*** Begin section ***

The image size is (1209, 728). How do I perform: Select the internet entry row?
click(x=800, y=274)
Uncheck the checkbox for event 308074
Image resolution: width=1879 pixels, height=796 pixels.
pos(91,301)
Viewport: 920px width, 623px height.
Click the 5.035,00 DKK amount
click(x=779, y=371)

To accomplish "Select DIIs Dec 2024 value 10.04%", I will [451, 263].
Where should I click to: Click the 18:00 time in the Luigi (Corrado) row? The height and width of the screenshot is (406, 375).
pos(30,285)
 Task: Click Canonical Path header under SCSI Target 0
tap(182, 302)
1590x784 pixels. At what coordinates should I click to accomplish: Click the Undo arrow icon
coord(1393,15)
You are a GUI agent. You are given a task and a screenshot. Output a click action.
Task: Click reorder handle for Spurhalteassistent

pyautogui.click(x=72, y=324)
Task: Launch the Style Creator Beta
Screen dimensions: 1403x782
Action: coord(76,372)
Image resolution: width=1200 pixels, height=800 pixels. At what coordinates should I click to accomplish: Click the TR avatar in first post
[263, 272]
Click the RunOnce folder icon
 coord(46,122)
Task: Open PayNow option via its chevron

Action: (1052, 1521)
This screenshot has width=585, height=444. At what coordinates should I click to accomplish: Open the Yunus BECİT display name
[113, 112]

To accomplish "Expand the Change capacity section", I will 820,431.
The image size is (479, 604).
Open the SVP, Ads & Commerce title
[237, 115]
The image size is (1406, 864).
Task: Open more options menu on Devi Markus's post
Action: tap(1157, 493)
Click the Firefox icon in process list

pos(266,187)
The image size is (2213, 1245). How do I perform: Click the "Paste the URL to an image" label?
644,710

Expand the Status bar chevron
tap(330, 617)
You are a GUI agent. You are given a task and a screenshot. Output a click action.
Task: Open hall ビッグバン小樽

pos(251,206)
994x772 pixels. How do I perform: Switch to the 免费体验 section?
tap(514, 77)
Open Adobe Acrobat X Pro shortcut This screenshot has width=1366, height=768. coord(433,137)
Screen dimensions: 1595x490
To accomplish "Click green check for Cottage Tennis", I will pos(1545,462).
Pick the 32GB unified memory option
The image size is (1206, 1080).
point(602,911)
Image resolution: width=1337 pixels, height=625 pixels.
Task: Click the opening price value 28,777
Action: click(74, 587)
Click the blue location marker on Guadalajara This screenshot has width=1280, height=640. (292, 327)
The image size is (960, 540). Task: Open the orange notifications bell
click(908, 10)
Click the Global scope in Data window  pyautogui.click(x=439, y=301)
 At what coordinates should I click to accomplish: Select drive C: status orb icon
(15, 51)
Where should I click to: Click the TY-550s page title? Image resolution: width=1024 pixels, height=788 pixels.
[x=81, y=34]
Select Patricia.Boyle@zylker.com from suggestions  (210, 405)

*** End section ***

| Task instructions |
After reading the listing above, print each line back exactly.

| Output of the task |
The image size is (1209, 728). How do I perform: Select the internet entry row?
click(x=800, y=274)
Uncheck the checkbox for event 308074
Image resolution: width=1879 pixels, height=796 pixels.
pos(91,301)
Viewport: 920px width, 623px height.
Click the 5.035,00 DKK amount
click(x=779, y=371)

To accomplish "Select DIIs Dec 2024 value 10.04%", I will [451, 263].
Where should I click to: Click the 18:00 time in the Luigi (Corrado) row? The height and width of the screenshot is (406, 375).
pos(30,285)
 Task: Click Canonical Path header under SCSI Target 0
tap(182, 302)
1590x784 pixels. At what coordinates should I click to accomplish: Click the Undo arrow icon
coord(1393,15)
You are a GUI agent. You are given a task and a screenshot. Output a click action.
Task: Click reorder handle for Spurhalteassistent

pyautogui.click(x=72, y=324)
Task: Launch the Style Creator Beta
Screen dimensions: 1403x782
Action: coord(76,372)
Image resolution: width=1200 pixels, height=800 pixels. At what coordinates should I click to accomplish: Click the TR avatar in first post
[263, 272]
Click the RunOnce folder icon
 coord(46,122)
Task: Open PayNow option via its chevron

Action: (1052, 1521)
This screenshot has width=585, height=444. At what coordinates should I click to accomplish: Open the Yunus BECİT display name
[113, 112]

To accomplish "Expand the Change capacity section", I will 820,431.
The image size is (479, 604).
Open the SVP, Ads & Commerce title
[237, 115]
The image size is (1406, 864).
Task: Open more options menu on Devi Markus's post
Action: tap(1157, 493)
Click the Firefox icon in process list

pos(266,187)
The image size is (2213, 1245). How do I perform: Click the "Paste the URL to an image" label?
644,710

Expand the Status bar chevron
tap(330, 617)
You are a GUI agent. You are given a task and a screenshot. Output a click action.
Task: Open hall ビッグバン小樽

pos(251,206)
994x772 pixels. How do I perform: Switch to the 免费体验 section?
tap(514, 77)
Open Adobe Acrobat X Pro shortcut This screenshot has width=1366, height=768. coord(433,137)
Screen dimensions: 1595x490
To accomplish "Click green check for Cottage Tennis", I will pos(1545,462).
Pick the 32GB unified memory option
The image size is (1206, 1080).
point(602,911)
Image resolution: width=1337 pixels, height=625 pixels.
Task: Click the opening price value 28,777
Action: click(74, 587)
Click the blue location marker on Guadalajara This screenshot has width=1280, height=640. (292, 327)
The image size is (960, 540). Task: Open the orange notifications bell
click(908, 10)
Click the Global scope in Data window  pyautogui.click(x=439, y=301)
 At what coordinates should I click to accomplish: Select drive C: status orb icon
(15, 51)
Where should I click to: Click the TY-550s page title? Image resolution: width=1024 pixels, height=788 pixels.
[x=81, y=34]
Select Patricia.Boyle@zylker.com from suggestions  (210, 405)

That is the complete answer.